Toby Menzies really carries the pathetic character of Edmure, while he makes it overtly comedic during the shooting of the arrow ritual, his expressions are a joy. The air of confidence yet laziness and stupidity clearly clash but make an interesting style. On the other hand there's Clive Russell (Brynden the Blackfish). He is given some great written material, and he clearly has a ball with it. In one swift sequence he establishes himself as a smart, wise, wise-cracking and emotionally deep character. As much as the writing deserves credit, this quick back-story is only established if your actor looks the part and can carry the writing and Clive does this.

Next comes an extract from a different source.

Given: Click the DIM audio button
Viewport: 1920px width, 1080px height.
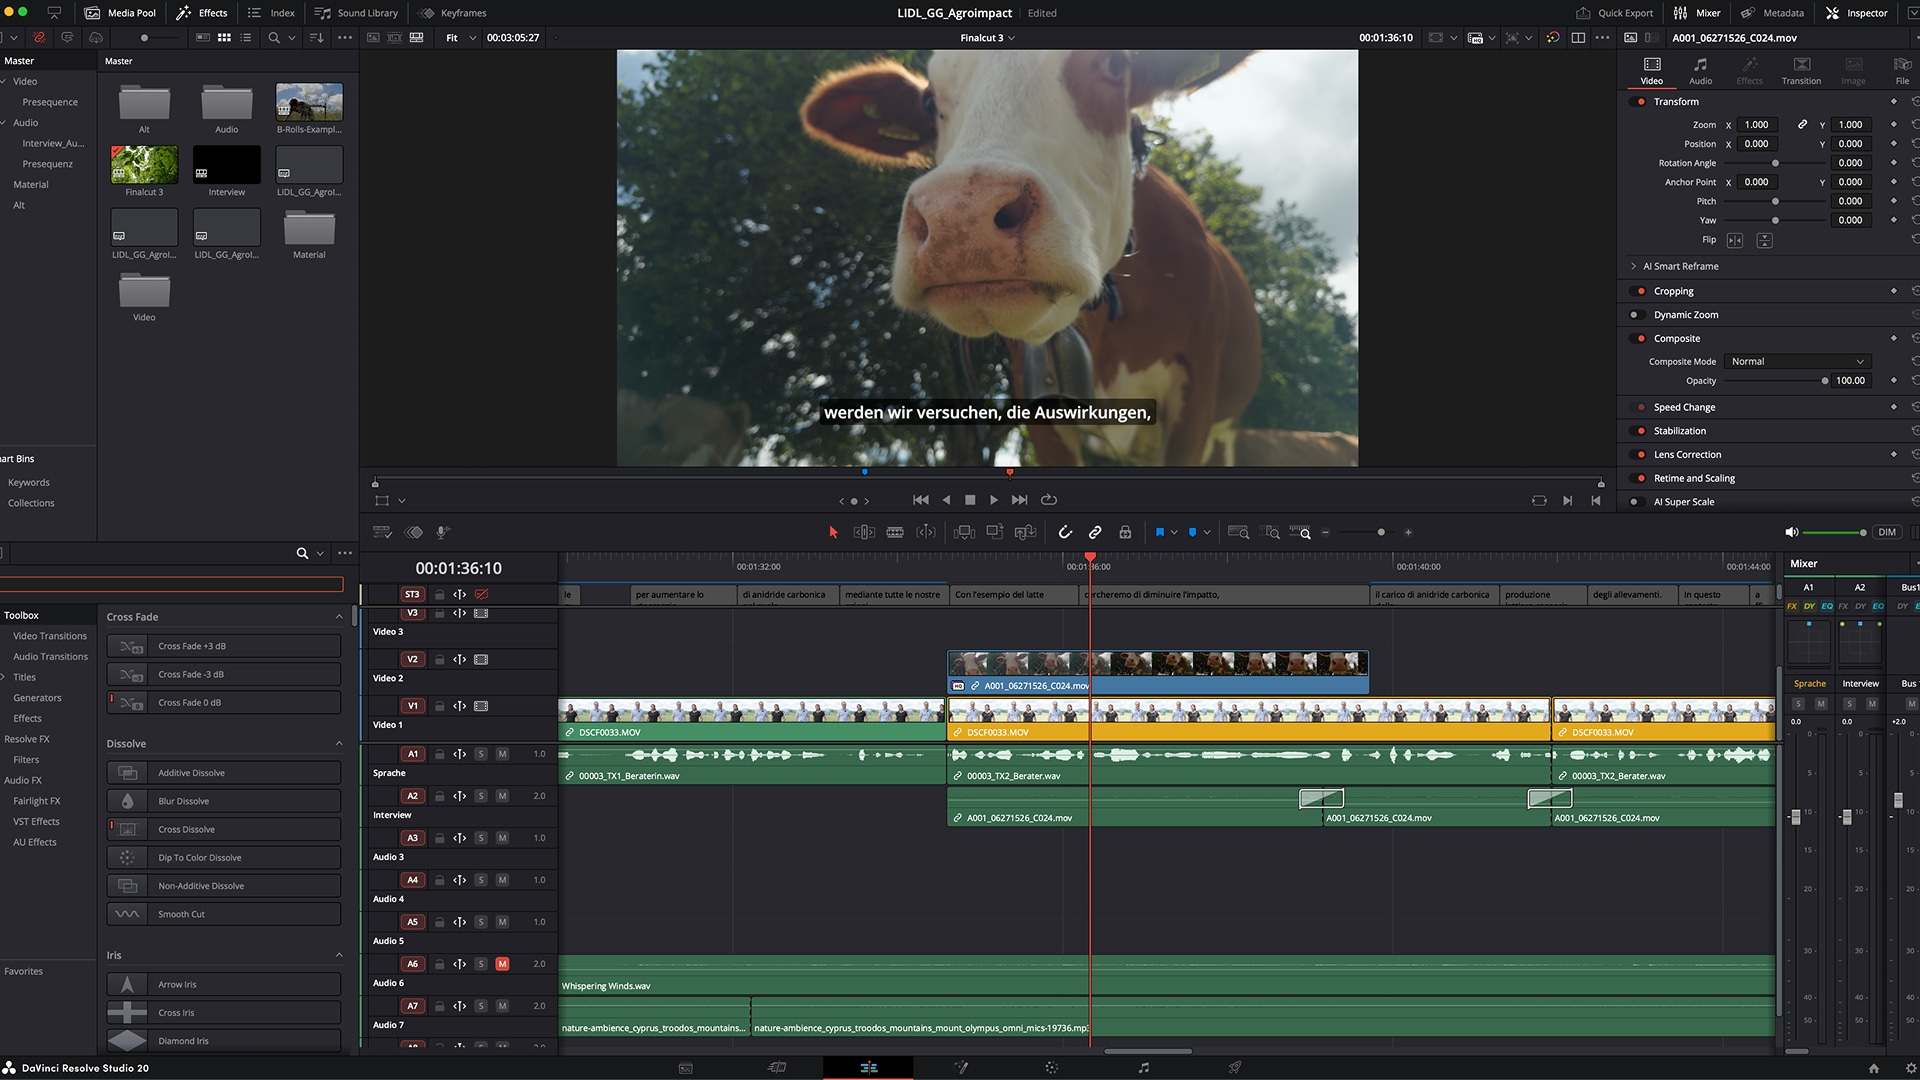Looking at the screenshot, I should point(1886,533).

Michelle Fairley get's a lot of screen time to sell her grief, it really evokes pity from the viewers as she goes smoothly (not sure if that's the right word) from grieving for her father to her sons. She has been a strong actor for the show in representing a mother like with Cersei. Richard Madden gets the best of it, as he proves his talent outside of the lame chemistry with his Queen Talisa. 

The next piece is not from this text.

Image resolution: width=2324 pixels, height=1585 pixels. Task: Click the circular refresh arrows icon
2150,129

One thing I forgot to mention is Hot-pie staying at the Inn while Arya and Gendry leave. Not much can be felt since we barely got to know Hot-Pie as a nice character rather as the one who bullied and got bullied by Arya and others. So at points their lingering emotional scene seems a bit cheesy even if the actors aren't really performing badly. 

Noah Taylor starts off as the bumbling and greedy leader of men working in Bolton's service but his Locke is quite smart, and both sides of the coin are simply shown. Nikolaj and Gwendoline have some scintillating chemistry as Jamie and Brienne, there's just so much fun had with their constant banter but also their is seriousness to their scenes. Both deliver, and it's especially important to witness the facial expressions when Jamie's sword hand is cut off. 

Finally, all actors do well but I believe they have more of an advantage from the small screen time. There is barely any room for slip-ups, but small screen time could squish actors and their performances if they weren't good enough. This conclusively proves that these batch of actors are good enough.

Score: 9/10

Score, Make-Up and Costumes


The score is great as ever. Only one surprise was the rock version of 'The Bear and the Maiden Fair' by indie band The Hold Steady. It was interesting as the directors had explained this gave the popular song from the books a feel of drunk men jamming while their rowdy party goes on. The addition after Jamie's hand being cut off is just an interesting way to jolt the viewers.  

The song itself in the show is sung by Locke and his men. It adds a lot of information to the cultural ways of singing among men. It is a constant in the books and shows that the show runners do their reading to detail. Nicely composed by Ramin Djawadi. 

Once again costumes are perfect. The detail of grime, blood and overall scruffiness to the surviving crows is realistic. While the scene of art with horses is done nicely, although I'm pretty sure that falls in vfx.

Score: 10/10  



As mentioned the horses seem like they're VFX and such it looks really awesome. Not that I'm for killing horses and using them for art. But the effects for Jamie's cut hand, correct me if I'm wrong but shouldn't he have been bleeding?

Do I need to keep saying how superb the title credits animation is?

Score: 9/10

An amazing but surprisingly fast episode, that builds towards this season yet feels like it doesn't (am I making sense?). Now I would like to thank Screenrant for allowing my previous episode post toe remain on their comments page. I hit 150 views for the previous episodes review, hope this one gets double.